Years ago my parents made a pivotal decision affecting my entire life. They chose my name. Michelle Pressma (I’ll skip the middle for sake of brevity – ha!). At times I wondered whether they had chosen correctly. Did I feel like a Michelle Pressma? I asked myself this question mainly in adolescence. Since then I’ve had no time for that level of foolish self-indulgence and preferred to get on with the business of living Michelle Pressma’s life than angsting over the appropriate moniker for the “true me.”

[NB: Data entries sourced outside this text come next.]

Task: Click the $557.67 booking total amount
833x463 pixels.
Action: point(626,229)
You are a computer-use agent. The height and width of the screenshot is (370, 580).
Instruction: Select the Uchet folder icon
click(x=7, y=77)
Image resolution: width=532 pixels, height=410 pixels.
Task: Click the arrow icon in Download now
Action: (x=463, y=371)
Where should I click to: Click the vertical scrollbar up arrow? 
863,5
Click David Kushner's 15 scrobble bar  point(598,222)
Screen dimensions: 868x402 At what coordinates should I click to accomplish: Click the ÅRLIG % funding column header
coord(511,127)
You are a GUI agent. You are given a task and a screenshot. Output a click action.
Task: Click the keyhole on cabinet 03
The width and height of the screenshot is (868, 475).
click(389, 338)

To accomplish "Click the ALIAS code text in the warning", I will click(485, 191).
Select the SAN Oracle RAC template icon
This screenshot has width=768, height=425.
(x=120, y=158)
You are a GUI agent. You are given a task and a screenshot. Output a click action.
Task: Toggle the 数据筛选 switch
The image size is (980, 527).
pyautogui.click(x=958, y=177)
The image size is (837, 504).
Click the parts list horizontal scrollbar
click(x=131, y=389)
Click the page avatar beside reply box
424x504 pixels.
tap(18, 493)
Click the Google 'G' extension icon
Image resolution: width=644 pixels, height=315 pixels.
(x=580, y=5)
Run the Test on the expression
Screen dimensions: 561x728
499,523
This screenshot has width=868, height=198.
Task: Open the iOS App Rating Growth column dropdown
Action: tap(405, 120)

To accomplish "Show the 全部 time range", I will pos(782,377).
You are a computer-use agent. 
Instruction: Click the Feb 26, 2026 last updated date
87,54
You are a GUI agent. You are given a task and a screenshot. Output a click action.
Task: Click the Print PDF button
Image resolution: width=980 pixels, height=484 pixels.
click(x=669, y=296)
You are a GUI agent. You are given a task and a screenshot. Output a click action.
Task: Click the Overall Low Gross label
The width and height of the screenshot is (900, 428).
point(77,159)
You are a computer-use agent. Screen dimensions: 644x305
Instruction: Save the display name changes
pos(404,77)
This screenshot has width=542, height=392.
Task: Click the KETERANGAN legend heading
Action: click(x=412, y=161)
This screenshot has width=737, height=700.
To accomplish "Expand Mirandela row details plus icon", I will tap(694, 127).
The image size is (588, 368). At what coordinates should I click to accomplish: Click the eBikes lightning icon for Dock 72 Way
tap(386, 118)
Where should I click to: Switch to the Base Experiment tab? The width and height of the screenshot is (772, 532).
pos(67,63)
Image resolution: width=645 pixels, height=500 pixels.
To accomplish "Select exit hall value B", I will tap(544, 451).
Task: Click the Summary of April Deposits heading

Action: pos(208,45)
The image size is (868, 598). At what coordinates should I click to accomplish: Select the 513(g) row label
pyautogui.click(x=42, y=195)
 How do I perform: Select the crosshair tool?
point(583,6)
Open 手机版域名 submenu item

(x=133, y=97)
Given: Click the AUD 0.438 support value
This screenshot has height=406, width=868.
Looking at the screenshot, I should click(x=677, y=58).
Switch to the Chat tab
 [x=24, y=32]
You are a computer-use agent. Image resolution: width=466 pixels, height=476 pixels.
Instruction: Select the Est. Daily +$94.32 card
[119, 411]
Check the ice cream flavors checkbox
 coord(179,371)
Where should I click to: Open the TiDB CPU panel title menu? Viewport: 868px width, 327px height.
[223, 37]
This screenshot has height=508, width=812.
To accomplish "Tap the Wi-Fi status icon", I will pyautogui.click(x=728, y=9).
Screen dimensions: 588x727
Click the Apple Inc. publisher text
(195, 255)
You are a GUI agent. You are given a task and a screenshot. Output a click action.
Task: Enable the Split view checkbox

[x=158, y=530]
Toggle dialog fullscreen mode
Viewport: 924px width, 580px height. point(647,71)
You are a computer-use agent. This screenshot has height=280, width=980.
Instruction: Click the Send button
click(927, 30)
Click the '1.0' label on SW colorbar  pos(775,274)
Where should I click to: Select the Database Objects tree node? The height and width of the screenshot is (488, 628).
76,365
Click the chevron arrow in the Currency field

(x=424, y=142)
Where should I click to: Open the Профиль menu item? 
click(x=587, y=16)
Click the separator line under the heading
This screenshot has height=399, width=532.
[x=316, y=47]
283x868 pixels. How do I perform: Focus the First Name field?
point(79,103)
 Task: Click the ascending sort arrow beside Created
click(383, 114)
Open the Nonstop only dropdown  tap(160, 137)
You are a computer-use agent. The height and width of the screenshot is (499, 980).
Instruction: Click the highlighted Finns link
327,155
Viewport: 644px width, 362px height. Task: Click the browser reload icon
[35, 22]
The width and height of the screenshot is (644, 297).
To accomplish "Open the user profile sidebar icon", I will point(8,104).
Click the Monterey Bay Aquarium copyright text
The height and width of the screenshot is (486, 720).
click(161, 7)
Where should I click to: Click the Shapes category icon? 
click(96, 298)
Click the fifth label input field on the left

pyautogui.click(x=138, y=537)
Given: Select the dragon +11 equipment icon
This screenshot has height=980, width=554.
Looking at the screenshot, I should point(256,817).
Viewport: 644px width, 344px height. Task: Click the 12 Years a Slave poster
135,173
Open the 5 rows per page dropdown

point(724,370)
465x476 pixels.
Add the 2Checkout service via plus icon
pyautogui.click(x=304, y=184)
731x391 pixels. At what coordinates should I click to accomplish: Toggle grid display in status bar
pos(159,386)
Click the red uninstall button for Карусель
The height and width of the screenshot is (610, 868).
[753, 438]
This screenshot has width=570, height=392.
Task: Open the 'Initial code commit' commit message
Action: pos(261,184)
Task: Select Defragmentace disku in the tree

Except, recently this issue has reared its ugly head again. I became a writer and started realizing that many of the most beloved author names painting the books I’ve adored are pseudonyms and not actual birth or legal names. I began to consider this issue. If the wonderful day came when I was offered a book contract, would I choose a pen name or keep the name I’ve used my entire life? I began to feel indignant I would be forced to change my real name. Heck, even when I married I stubbornly insisted on keeping my name. Just because I’d chosen a husband didn’t mean that I’d given up my identity. Why was his name better than mine? Sure, I caved to popular tradition by giving my children his last name, but to this day I keep my own.
I asked myself if I was I ashamed of what I had written? I wasn't. I am a deep believer that to feel shame about an important part of your identity (and what is more self-defining than that which we create?) eats away at self-esteem. We need to be accepting of who we are even at the same time we acknowledge our weaknesses. (Okay, getting off the soapbox now.)
No, I decided. I would not choose a pen name.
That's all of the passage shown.